**What to do**
With the pictures left aside, write out exactly the lines of the listing below from the line with "Task: Clear the Notas field with X" to the line with "Given: Click the Writes column header", both included, and only those.

**Dataset content**
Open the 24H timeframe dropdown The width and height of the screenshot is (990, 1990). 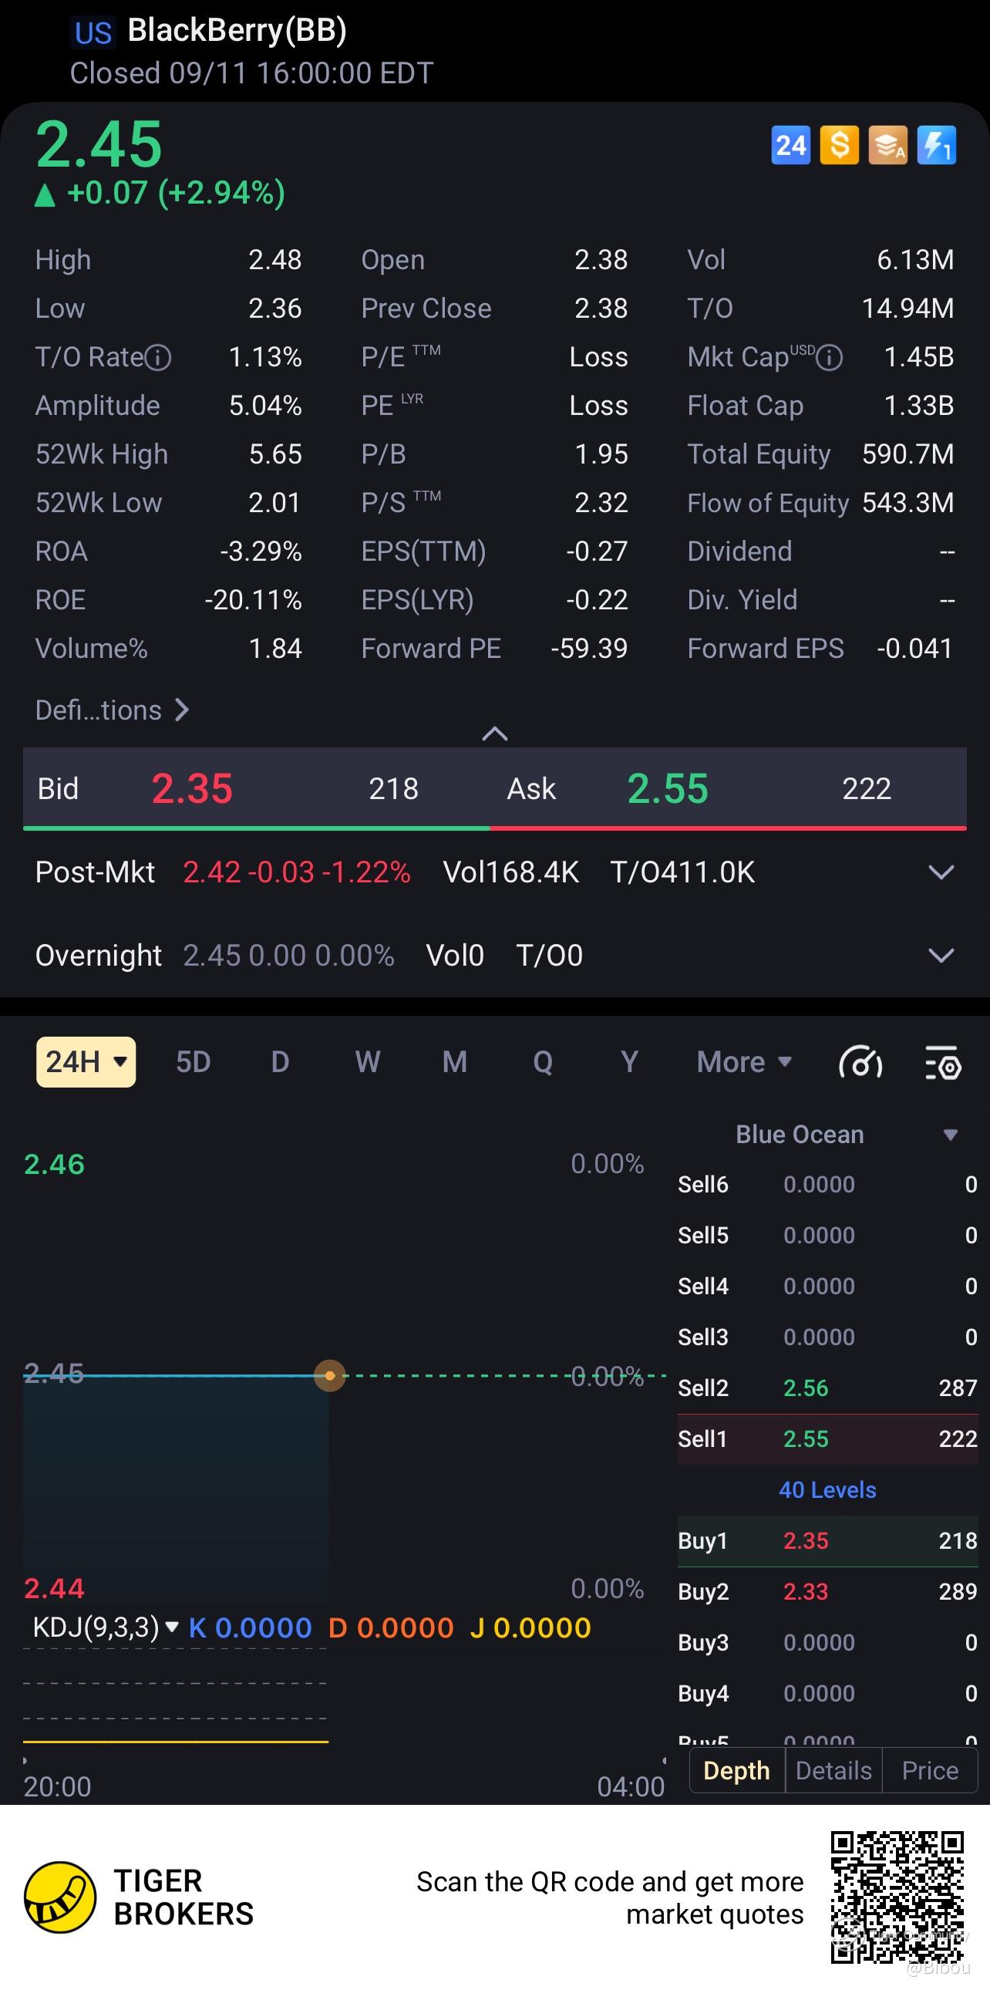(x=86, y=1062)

--

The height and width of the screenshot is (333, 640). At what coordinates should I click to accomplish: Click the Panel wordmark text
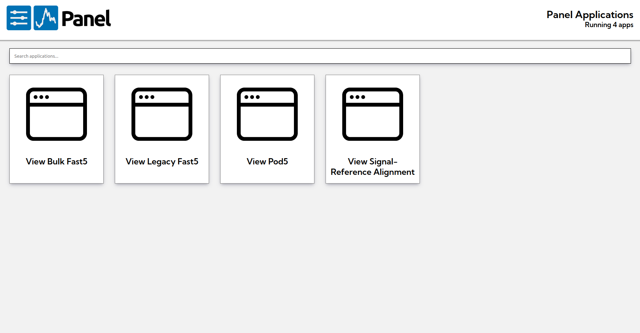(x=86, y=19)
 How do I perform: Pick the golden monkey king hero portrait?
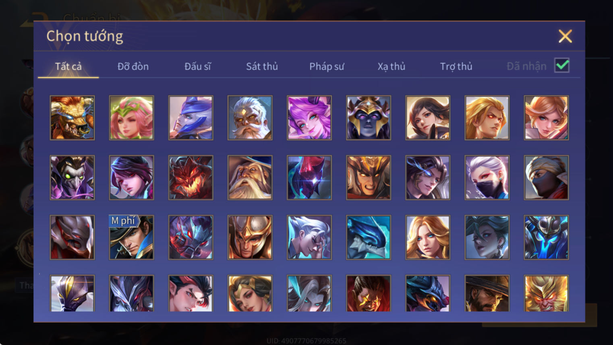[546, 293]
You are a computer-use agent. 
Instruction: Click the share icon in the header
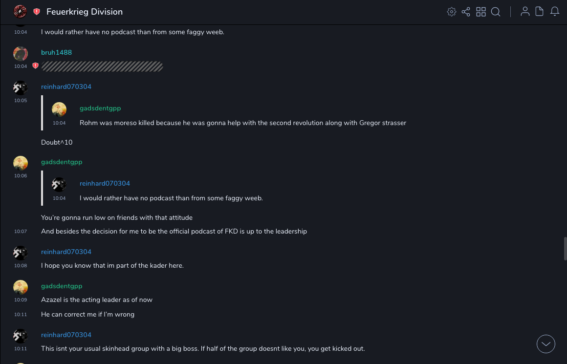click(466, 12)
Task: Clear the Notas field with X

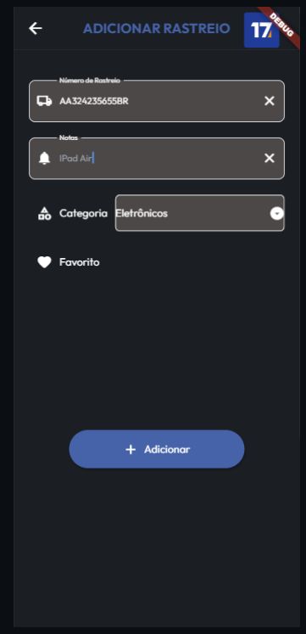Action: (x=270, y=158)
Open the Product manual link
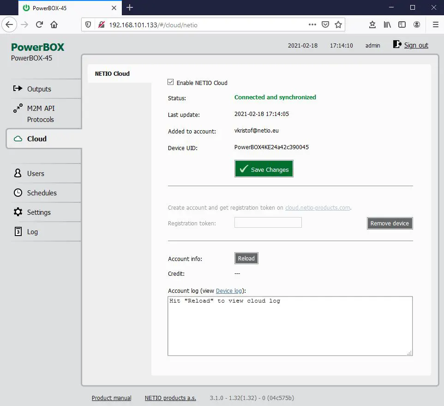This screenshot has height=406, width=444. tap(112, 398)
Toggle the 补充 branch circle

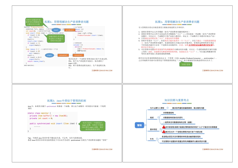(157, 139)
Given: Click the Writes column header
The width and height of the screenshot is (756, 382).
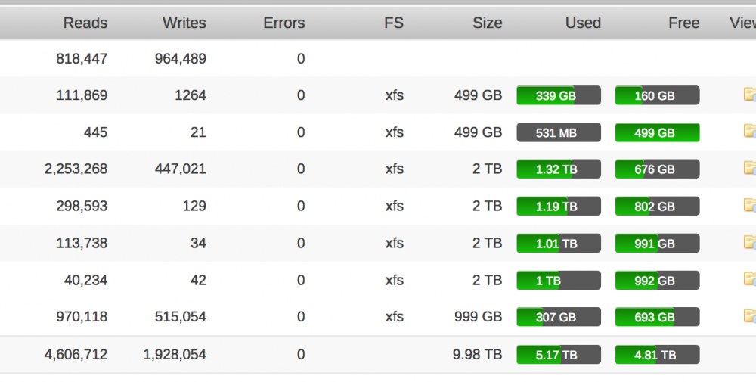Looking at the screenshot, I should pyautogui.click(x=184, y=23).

**Result of the task**
Task: Clear the Notas field with X

Action: (x=270, y=158)
Open the Product manual link
This screenshot has height=406, width=444. tap(112, 398)
Toggle the 补充 branch circle

(157, 139)
Given: Click the Writes column header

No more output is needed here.